**GIVEN RECORDS**
════════

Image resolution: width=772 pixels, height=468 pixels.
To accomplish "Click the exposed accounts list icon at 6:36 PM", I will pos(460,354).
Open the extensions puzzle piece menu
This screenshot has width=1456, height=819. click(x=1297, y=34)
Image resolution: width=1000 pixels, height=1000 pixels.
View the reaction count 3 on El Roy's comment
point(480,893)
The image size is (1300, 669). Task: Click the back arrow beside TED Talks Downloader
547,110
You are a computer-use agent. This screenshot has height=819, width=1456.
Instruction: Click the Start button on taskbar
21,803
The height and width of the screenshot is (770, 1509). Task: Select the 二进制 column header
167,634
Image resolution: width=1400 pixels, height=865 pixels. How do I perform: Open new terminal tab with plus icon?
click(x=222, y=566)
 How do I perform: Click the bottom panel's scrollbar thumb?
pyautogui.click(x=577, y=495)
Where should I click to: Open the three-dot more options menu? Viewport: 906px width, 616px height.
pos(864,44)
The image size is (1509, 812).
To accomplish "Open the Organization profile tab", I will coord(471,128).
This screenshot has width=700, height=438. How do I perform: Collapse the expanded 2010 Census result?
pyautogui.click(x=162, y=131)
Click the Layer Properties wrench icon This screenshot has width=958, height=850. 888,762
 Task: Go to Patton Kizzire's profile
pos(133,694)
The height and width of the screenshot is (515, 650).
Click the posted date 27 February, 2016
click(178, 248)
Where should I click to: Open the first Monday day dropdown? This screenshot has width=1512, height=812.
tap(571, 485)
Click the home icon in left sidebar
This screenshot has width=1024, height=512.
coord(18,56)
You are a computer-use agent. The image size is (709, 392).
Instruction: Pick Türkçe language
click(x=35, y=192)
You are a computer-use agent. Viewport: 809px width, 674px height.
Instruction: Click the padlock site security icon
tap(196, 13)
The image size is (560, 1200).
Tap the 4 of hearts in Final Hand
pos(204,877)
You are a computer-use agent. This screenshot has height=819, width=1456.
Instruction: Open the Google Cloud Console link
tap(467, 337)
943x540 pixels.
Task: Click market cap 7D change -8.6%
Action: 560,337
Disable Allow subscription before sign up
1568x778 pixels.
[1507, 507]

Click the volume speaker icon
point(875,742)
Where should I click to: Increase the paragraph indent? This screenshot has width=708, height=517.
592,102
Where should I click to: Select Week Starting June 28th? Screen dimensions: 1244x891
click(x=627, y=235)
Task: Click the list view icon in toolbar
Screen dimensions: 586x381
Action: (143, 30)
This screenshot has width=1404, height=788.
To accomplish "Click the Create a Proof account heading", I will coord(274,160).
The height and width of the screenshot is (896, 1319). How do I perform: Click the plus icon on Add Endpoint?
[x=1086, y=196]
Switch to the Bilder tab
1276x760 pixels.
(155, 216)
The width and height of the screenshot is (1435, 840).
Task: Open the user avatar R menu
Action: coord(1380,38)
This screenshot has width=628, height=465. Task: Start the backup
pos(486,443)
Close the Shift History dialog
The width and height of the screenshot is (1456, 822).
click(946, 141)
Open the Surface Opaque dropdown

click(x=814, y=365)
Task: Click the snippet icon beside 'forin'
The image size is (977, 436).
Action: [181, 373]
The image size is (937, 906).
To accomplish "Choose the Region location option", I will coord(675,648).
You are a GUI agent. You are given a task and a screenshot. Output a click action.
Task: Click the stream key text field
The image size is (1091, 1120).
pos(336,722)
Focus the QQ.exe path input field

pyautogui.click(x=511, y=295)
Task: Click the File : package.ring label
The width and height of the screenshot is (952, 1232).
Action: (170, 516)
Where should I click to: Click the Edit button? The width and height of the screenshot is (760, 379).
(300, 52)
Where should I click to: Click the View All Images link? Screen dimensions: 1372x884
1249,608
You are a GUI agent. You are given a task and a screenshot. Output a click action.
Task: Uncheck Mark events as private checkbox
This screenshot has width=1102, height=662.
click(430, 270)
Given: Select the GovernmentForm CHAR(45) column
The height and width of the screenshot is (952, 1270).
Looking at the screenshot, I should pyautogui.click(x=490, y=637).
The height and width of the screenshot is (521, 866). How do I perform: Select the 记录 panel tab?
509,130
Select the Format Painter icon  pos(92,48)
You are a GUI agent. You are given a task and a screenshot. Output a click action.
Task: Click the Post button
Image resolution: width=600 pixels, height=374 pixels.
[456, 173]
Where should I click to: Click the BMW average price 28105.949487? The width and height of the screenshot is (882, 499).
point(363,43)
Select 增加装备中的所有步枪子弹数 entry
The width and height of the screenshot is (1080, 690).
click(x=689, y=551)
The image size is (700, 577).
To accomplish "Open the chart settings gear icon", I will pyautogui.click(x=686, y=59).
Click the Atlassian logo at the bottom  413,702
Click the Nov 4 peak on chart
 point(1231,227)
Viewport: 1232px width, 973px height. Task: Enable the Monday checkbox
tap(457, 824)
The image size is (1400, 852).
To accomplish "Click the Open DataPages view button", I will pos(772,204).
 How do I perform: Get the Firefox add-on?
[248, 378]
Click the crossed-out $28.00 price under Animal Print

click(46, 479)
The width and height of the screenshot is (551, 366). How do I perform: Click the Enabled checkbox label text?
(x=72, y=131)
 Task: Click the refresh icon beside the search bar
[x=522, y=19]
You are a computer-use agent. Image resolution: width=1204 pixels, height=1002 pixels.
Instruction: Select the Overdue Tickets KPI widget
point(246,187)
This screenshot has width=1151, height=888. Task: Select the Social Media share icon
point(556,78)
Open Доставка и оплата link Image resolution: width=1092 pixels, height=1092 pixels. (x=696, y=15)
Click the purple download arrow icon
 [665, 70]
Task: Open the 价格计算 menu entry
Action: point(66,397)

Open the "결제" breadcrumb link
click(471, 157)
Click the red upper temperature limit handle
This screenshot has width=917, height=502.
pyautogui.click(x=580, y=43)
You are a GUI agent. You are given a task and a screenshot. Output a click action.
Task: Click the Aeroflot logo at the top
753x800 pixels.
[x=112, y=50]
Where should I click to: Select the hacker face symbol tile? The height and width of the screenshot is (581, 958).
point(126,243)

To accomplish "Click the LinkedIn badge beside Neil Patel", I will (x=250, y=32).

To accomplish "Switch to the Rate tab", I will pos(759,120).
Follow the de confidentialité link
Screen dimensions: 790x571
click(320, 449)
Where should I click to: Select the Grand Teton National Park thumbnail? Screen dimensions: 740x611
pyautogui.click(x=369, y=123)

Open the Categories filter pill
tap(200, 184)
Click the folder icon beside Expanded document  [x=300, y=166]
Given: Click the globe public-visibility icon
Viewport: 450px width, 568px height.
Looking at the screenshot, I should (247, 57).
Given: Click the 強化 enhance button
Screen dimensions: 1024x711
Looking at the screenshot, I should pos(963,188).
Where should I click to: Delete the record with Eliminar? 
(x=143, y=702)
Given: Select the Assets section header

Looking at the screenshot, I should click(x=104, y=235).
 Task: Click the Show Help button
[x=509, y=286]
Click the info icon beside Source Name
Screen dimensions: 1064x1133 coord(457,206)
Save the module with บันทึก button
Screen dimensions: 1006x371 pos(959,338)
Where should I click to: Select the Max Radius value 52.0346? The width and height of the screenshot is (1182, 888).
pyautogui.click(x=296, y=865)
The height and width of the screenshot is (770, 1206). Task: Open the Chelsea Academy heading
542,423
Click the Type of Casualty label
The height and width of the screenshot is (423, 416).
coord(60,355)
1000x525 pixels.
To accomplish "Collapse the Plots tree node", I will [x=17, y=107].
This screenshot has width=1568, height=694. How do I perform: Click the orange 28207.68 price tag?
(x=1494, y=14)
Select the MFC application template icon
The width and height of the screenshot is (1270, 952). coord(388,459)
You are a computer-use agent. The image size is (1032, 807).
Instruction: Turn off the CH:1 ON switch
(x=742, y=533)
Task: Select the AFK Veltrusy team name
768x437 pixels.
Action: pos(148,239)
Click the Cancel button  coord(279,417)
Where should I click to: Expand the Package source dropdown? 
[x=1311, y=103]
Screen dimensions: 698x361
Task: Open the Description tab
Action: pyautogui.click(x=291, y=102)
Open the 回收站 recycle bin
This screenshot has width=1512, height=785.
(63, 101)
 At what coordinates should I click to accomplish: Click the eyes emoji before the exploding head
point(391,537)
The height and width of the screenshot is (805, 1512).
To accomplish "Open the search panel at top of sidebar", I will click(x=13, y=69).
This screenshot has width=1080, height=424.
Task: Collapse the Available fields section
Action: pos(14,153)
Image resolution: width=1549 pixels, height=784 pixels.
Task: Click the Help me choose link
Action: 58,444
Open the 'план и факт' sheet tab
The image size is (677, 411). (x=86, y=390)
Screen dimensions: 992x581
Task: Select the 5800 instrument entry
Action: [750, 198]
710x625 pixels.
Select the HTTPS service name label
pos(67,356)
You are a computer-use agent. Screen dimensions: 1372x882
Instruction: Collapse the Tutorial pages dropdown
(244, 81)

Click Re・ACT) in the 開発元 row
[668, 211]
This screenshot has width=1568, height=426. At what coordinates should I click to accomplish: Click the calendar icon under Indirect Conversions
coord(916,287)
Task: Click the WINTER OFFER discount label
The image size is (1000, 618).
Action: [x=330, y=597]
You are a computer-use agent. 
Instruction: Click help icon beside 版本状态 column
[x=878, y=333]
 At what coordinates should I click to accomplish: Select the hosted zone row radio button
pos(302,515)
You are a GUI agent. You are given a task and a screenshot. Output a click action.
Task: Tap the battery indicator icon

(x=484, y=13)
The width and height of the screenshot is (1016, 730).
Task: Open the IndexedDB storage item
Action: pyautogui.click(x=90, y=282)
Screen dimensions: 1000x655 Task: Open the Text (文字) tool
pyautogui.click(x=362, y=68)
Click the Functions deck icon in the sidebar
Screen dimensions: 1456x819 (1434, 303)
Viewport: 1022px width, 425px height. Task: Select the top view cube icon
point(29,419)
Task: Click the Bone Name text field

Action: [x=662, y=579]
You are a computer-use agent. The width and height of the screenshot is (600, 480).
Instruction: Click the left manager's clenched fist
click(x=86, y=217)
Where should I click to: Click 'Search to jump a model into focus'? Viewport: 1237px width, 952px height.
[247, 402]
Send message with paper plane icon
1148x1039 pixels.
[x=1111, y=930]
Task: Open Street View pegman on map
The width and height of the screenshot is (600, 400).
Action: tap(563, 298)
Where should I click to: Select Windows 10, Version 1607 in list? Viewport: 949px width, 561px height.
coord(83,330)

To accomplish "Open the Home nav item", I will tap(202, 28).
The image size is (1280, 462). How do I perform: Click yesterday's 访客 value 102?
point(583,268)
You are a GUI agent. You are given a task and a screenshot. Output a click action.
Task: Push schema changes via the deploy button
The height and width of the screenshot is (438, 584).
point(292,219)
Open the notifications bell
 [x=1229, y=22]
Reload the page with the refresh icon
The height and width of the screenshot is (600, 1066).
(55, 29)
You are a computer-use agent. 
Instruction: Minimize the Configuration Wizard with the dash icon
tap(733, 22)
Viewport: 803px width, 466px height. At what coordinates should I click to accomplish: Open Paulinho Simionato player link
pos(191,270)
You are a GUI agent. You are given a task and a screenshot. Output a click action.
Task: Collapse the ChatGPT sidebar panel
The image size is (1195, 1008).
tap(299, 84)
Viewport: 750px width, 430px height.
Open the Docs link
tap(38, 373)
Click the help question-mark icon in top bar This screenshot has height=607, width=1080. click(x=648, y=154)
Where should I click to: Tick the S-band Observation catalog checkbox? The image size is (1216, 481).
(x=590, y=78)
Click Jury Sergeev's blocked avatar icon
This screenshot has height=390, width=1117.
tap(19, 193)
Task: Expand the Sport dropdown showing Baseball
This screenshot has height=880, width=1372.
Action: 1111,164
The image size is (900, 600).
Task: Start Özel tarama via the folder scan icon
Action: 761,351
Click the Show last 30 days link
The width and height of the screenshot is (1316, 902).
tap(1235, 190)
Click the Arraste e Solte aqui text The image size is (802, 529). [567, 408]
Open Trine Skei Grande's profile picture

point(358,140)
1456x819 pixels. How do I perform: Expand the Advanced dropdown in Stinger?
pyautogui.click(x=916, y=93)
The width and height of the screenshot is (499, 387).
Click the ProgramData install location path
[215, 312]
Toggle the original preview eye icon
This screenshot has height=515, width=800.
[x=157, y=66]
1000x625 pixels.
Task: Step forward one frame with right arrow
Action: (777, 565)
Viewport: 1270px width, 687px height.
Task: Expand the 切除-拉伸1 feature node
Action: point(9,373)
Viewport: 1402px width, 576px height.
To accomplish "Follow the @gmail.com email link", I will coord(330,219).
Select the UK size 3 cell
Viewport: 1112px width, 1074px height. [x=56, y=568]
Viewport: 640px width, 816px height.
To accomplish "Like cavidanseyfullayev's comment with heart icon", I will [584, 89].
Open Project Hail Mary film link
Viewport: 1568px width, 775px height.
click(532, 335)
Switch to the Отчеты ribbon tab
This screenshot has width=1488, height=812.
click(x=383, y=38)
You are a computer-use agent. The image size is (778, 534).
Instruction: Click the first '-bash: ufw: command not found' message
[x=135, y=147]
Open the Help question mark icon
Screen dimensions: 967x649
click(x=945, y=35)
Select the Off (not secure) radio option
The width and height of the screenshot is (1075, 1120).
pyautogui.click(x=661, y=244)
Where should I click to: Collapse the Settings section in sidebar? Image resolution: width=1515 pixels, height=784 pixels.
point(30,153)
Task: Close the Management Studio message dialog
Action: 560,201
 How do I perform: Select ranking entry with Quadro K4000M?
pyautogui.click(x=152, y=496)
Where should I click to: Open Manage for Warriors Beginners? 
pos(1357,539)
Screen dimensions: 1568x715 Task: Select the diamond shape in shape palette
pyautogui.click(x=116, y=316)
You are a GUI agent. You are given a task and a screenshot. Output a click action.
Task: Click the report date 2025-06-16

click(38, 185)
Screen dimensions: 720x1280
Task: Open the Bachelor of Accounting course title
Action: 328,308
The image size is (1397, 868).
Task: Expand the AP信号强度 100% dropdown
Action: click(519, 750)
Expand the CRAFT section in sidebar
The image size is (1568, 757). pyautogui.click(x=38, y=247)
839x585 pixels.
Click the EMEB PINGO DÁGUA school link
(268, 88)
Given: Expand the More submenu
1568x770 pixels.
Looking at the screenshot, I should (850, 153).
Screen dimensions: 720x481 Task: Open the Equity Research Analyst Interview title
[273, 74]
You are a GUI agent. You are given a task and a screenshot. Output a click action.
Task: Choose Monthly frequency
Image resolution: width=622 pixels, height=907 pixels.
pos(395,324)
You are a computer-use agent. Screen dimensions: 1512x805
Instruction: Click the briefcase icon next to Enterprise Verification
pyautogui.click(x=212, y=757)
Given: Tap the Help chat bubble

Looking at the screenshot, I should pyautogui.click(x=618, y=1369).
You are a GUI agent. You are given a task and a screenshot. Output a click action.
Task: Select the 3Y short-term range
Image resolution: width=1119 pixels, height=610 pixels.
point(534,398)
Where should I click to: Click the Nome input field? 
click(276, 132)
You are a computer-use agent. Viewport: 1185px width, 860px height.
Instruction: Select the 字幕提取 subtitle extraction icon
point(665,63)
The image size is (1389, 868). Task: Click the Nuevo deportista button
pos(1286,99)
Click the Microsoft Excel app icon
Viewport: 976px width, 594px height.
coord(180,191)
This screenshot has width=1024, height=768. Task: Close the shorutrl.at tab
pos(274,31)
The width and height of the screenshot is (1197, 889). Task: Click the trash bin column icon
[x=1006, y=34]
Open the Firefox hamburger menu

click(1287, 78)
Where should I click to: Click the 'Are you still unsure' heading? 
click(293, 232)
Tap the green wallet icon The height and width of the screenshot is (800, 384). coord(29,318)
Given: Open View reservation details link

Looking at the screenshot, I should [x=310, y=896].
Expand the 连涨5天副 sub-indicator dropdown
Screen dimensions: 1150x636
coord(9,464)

════════

**EXERCISE**
Output the data from the line containing "Viewport: 1402px width, 576px height." through the line containing "will [584, 89].", copying each line exactly.

**TASK RESPONSE**
Viewport: 1402px width, 576px height.
To accomplish "Follow the @gmail.com email link", I will coord(330,219).
Select the UK size 3 cell
Viewport: 1112px width, 1074px height. [x=56, y=568]
Viewport: 640px width, 816px height.
To accomplish "Like cavidanseyfullayev's comment with heart icon", I will [584, 89].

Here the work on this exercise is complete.